═════ Data section ═════

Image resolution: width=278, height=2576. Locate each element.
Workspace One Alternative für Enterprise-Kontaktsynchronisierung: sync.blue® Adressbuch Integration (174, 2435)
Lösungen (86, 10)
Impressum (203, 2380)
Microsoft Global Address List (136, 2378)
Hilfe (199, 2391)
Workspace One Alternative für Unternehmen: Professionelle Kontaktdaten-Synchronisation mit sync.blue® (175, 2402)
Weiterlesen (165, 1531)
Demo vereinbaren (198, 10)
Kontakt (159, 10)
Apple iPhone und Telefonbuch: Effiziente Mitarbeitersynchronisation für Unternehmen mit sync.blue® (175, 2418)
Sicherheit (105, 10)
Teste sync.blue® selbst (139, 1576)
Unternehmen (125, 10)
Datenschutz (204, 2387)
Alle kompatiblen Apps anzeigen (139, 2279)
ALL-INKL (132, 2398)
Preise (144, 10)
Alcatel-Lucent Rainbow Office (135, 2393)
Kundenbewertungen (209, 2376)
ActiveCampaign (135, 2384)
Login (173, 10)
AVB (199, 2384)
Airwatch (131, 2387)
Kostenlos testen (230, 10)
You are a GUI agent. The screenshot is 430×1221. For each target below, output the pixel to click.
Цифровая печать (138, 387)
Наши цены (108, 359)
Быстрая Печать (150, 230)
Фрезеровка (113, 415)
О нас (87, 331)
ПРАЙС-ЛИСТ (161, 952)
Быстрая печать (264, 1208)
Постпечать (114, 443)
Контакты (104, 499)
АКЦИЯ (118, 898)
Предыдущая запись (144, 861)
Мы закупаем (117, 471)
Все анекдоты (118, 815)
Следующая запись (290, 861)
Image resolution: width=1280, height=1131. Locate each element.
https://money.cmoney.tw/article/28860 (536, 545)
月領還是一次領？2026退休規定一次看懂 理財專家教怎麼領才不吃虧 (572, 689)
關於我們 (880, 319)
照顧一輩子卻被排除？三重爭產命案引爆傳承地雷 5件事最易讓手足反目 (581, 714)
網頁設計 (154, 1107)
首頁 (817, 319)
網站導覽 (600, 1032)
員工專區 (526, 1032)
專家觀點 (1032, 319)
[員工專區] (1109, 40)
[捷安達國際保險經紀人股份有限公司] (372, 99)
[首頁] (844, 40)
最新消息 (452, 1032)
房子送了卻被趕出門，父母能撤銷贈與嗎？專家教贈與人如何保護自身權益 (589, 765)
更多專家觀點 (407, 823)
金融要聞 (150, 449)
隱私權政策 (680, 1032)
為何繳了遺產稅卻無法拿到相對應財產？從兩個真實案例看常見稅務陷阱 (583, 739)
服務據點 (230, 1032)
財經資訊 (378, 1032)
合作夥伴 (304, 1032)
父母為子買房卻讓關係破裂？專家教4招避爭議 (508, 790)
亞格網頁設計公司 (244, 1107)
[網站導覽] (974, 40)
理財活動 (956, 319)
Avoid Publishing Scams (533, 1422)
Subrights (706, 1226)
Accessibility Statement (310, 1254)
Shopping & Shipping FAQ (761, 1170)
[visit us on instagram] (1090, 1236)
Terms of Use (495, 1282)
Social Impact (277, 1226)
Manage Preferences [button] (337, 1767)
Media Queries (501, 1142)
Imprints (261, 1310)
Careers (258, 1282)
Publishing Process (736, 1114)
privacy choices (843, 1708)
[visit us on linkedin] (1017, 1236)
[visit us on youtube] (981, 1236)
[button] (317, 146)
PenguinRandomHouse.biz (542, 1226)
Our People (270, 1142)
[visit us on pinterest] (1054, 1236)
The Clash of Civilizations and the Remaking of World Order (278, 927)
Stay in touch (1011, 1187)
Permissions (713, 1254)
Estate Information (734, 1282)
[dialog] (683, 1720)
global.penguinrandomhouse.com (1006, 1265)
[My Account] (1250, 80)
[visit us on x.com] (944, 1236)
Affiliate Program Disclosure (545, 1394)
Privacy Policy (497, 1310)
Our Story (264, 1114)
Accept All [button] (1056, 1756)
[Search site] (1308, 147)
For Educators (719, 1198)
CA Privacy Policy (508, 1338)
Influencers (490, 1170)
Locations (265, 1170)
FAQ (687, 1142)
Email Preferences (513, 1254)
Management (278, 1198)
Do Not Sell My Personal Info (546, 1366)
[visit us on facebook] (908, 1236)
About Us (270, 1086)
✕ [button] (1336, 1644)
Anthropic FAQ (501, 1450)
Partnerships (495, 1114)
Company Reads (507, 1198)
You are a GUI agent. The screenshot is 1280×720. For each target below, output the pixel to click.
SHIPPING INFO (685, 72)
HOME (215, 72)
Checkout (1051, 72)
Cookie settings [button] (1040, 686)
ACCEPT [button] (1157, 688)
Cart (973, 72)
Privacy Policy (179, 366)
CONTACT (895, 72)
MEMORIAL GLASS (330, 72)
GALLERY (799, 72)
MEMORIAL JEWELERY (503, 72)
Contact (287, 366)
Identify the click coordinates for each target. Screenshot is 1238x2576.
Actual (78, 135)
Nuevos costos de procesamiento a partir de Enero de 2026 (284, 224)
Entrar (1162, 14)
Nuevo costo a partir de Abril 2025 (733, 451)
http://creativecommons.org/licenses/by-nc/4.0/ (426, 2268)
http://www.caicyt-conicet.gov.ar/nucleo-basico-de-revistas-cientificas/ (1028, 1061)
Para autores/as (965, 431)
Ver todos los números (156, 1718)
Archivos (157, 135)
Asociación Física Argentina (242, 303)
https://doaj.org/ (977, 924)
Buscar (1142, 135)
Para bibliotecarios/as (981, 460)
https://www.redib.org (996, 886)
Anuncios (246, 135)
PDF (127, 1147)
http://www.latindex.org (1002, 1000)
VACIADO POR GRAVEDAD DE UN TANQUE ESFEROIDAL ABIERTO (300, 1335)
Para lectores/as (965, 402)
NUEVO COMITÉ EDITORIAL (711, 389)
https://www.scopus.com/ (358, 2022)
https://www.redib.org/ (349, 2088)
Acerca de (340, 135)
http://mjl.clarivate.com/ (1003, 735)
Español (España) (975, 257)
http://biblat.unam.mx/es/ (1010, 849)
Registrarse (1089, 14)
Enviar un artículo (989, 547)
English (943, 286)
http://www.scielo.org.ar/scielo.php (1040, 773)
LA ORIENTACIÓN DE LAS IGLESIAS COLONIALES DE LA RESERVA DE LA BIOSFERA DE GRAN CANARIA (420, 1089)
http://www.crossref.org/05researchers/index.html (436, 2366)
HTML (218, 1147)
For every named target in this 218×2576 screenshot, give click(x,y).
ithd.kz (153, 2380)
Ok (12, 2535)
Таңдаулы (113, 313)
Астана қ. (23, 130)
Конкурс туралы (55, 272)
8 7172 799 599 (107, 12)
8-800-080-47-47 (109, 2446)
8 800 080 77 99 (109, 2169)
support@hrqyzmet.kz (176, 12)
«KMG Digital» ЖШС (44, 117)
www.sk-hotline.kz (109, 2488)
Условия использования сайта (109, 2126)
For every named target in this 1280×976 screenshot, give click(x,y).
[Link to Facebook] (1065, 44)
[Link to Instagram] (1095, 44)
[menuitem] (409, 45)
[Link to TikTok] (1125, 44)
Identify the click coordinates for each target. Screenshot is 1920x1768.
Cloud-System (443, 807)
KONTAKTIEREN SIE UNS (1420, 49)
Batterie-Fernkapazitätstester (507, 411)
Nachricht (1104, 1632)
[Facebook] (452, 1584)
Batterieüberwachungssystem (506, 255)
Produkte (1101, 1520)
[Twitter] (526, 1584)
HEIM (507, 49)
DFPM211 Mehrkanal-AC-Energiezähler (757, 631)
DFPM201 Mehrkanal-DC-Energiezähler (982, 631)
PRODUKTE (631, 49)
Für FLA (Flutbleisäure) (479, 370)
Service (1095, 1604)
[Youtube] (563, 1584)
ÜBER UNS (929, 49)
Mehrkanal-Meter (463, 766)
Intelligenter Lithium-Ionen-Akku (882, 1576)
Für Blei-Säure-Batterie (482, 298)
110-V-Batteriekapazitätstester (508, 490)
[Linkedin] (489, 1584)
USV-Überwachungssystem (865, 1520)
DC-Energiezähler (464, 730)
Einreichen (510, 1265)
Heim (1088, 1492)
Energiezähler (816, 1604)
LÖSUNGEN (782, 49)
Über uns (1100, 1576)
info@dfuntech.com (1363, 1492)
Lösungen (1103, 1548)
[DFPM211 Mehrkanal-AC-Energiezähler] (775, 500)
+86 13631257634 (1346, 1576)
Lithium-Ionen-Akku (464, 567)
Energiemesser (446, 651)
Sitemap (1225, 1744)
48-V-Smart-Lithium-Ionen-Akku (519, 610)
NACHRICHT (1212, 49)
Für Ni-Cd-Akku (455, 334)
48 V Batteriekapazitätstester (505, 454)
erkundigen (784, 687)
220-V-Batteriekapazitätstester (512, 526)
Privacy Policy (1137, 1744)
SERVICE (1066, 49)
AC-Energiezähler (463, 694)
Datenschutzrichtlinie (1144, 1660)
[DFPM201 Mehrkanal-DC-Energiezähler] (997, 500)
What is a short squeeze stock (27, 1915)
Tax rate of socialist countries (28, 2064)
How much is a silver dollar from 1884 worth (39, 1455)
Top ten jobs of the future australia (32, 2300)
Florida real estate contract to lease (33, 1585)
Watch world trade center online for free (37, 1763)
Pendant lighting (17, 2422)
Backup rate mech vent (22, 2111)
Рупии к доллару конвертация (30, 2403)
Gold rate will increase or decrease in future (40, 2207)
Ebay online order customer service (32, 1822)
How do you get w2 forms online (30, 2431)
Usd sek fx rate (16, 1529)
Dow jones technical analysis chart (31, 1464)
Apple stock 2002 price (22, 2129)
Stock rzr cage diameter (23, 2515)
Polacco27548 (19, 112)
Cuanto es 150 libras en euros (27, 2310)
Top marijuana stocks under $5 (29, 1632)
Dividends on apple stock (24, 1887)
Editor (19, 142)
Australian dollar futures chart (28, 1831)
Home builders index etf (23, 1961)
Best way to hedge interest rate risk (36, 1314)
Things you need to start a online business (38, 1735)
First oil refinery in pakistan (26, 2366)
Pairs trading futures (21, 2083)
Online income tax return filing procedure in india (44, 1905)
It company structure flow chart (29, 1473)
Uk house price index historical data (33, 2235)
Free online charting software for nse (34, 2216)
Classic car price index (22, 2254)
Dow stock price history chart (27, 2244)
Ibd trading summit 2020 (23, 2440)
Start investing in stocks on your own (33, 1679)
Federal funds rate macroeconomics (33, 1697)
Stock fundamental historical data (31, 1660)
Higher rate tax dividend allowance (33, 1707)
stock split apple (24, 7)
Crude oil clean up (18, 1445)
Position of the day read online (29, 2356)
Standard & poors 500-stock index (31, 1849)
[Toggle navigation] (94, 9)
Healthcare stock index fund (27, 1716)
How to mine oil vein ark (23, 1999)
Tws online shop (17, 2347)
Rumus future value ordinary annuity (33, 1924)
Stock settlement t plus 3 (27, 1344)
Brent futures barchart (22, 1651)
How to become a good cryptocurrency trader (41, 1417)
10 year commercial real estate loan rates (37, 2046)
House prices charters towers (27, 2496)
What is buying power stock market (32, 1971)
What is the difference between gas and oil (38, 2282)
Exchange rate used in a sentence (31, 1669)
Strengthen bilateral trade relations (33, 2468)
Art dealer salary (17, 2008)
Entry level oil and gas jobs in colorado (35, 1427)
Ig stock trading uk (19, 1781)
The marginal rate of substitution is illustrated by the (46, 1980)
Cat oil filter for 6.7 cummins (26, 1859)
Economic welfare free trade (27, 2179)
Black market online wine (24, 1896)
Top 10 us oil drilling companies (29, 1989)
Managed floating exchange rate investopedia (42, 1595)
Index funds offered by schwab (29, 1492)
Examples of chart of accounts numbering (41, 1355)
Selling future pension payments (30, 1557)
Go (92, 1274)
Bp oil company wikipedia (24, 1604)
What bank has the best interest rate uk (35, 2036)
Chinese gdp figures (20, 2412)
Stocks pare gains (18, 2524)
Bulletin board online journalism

═════

- **Requirement**: Retype word for word everything in the listing above from the line that holds "Entrar (1162, 14)" down to the line that holds "Ver todos los números (156, 1718)". Keep both end lines and leave out the rest.

- **Solved exercise**:
Entrar (1162, 14)
Nuevo costo a partir de Abril 2025 (733, 451)
http://creativecommons.org/licenses/by-nc/4.0/ (426, 2268)
http://www.caicyt-conicet.gov.ar/nucleo-basico-de-revistas-cientificas/ (1028, 1061)
Para autores/as (965, 431)
Ver todos los números (156, 1718)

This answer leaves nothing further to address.